» **WORK INSTRUCTIONS**
Starting at the line that contains "1080x1920 pixels.", repeat each line of the listing below through the last one, exactly, and leave out every picture.

» **RECORDS FOR THE EXERCISE**
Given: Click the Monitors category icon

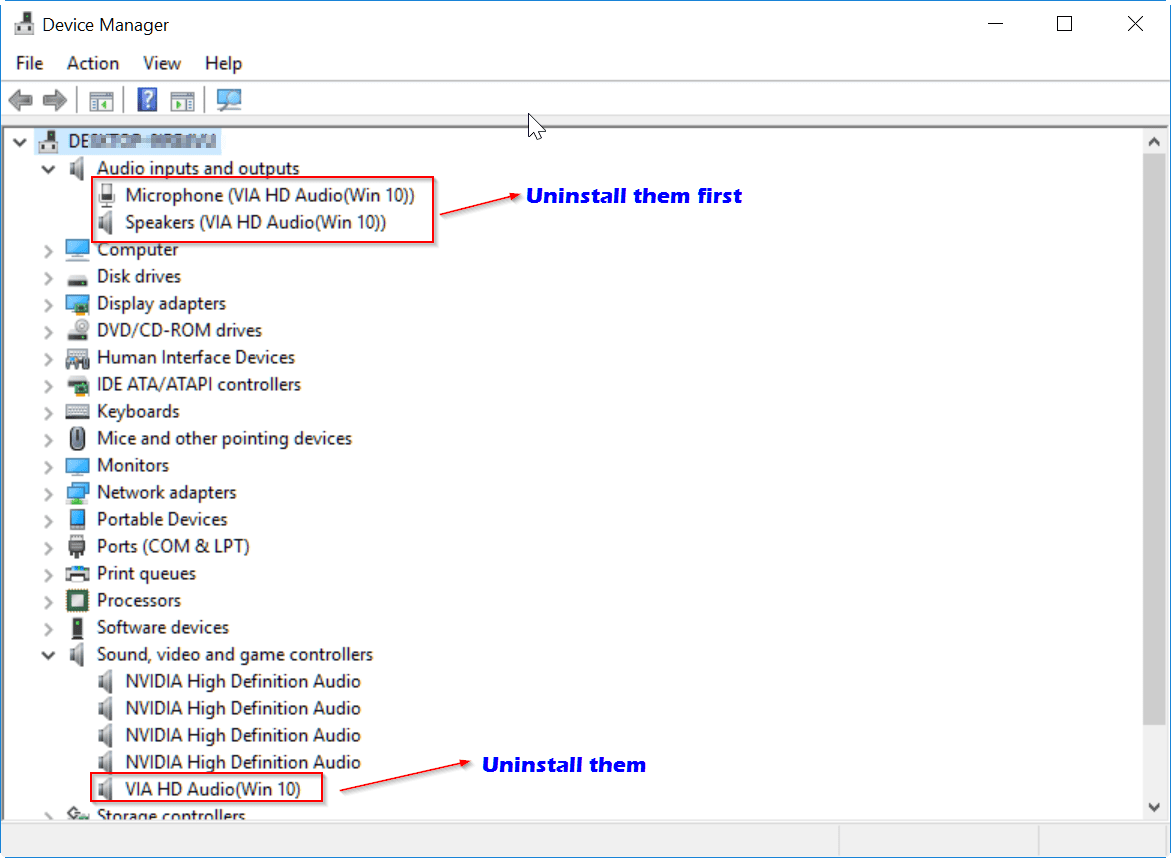Looking at the screenshot, I should (76, 465).
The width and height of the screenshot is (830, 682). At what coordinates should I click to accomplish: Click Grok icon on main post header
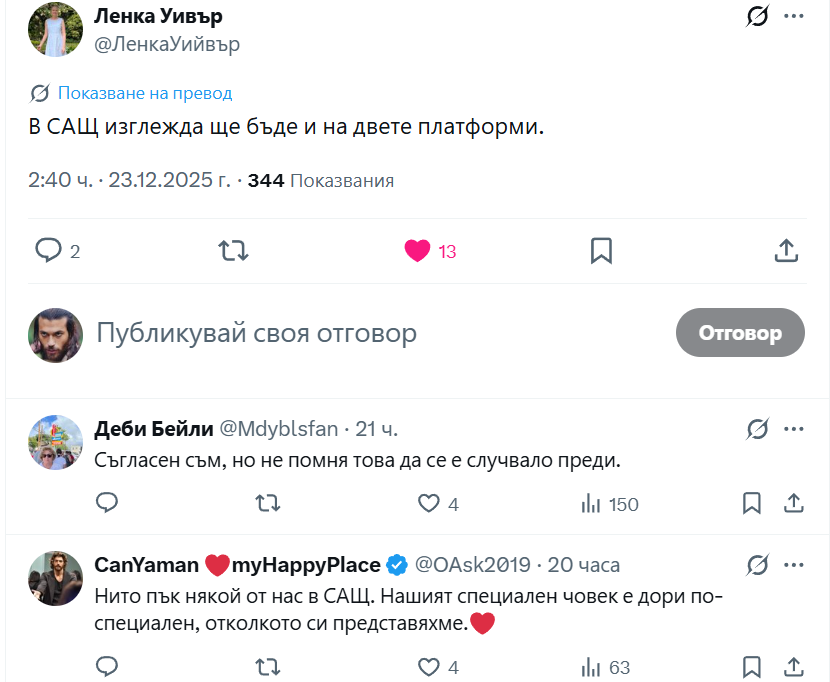pos(757,16)
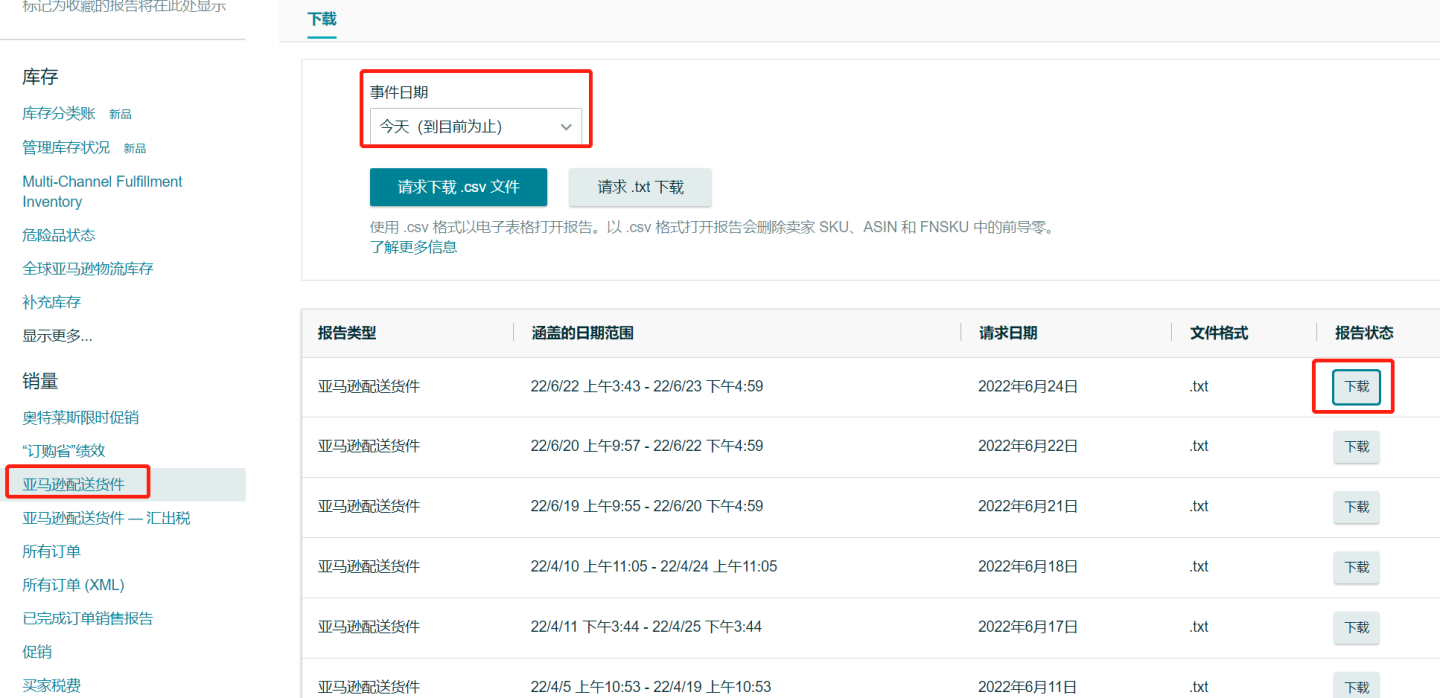This screenshot has width=1440, height=698.
Task: Open 亚马逊配送货件 — 汇出税 report
Action: tap(105, 517)
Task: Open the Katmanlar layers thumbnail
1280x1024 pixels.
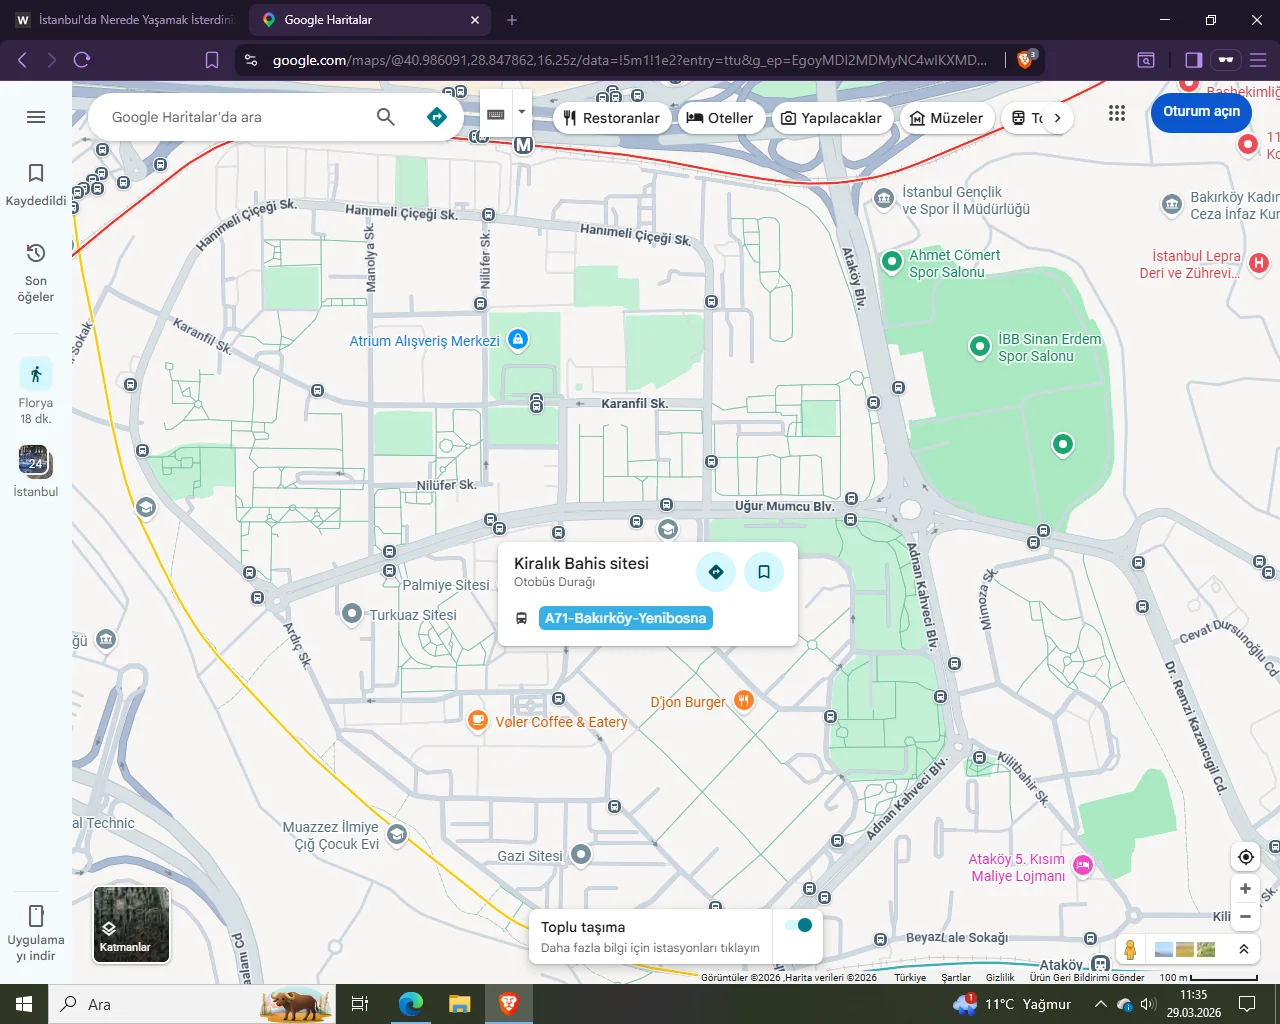Action: [131, 925]
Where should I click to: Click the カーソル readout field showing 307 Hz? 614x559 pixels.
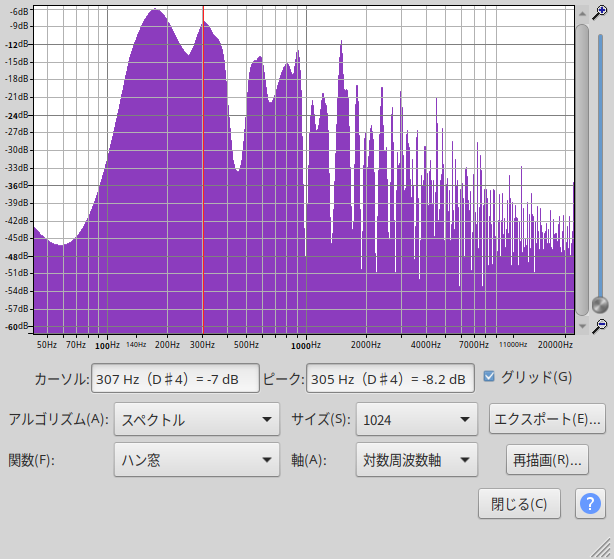(x=174, y=379)
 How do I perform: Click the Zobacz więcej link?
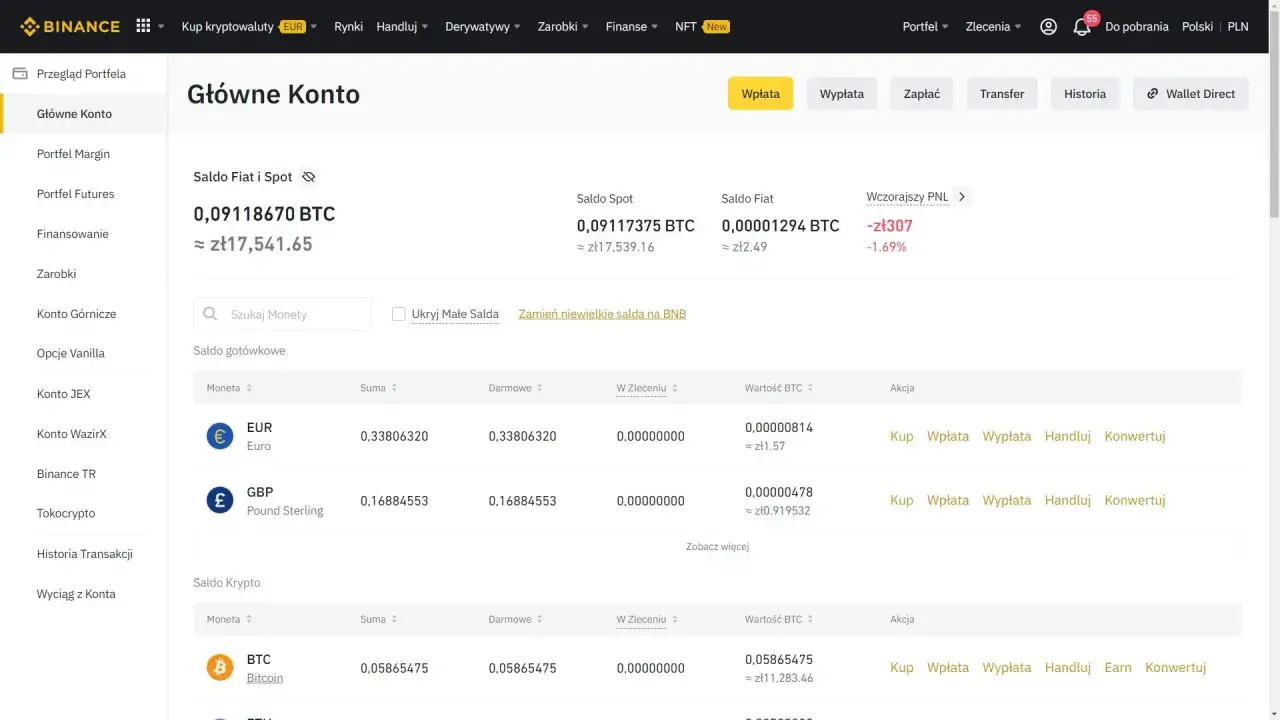[x=717, y=546]
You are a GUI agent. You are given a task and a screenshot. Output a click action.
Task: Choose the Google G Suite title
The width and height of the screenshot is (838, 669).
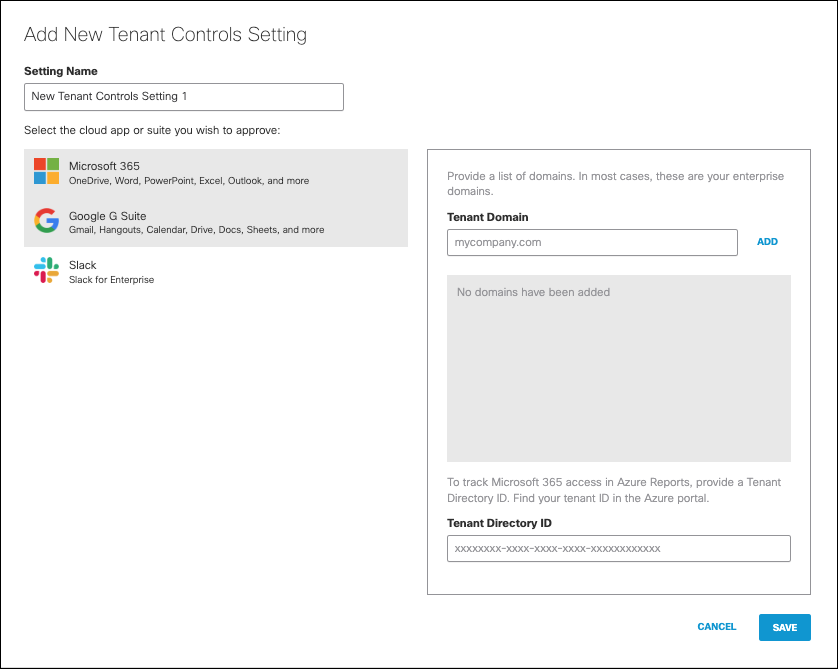pyautogui.click(x=107, y=216)
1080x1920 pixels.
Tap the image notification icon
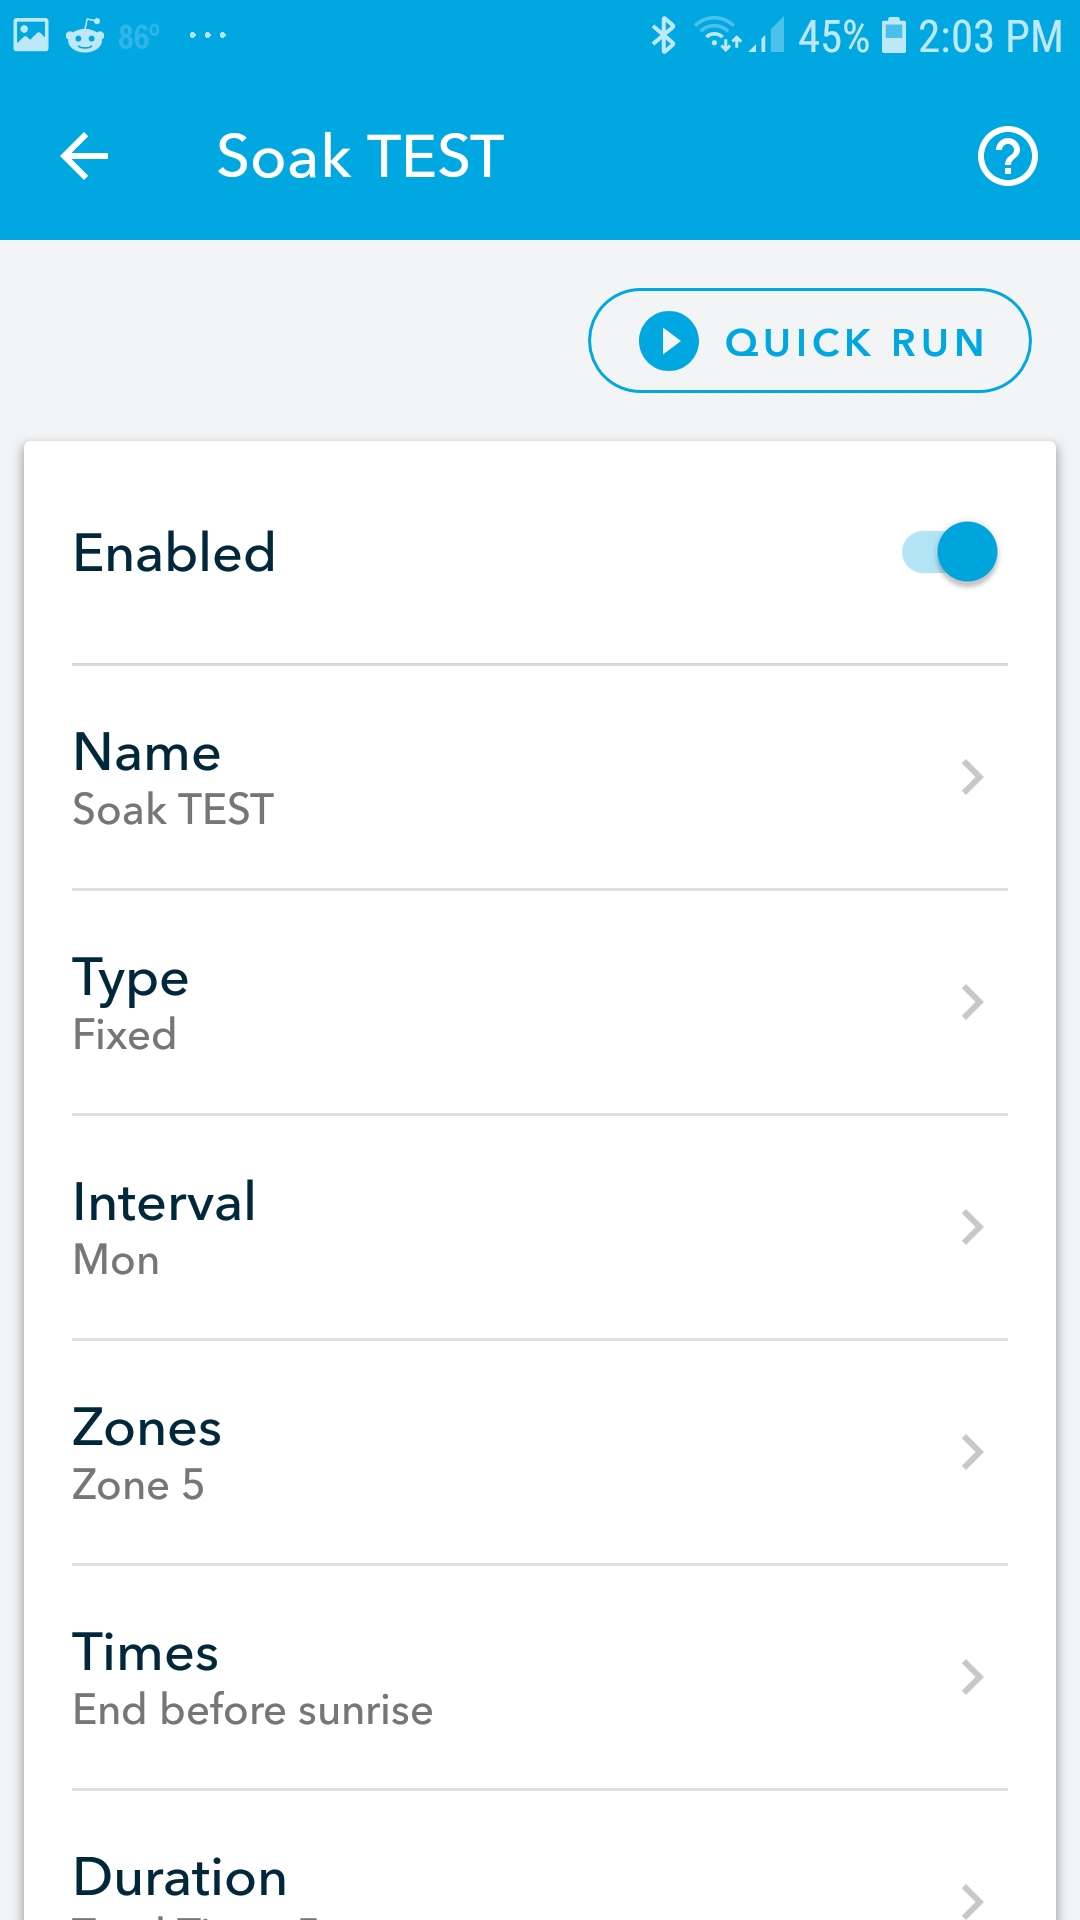point(31,35)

» **OUTPUT BELOW**
1080x1920 pixels.
Tap the image notification icon
point(31,35)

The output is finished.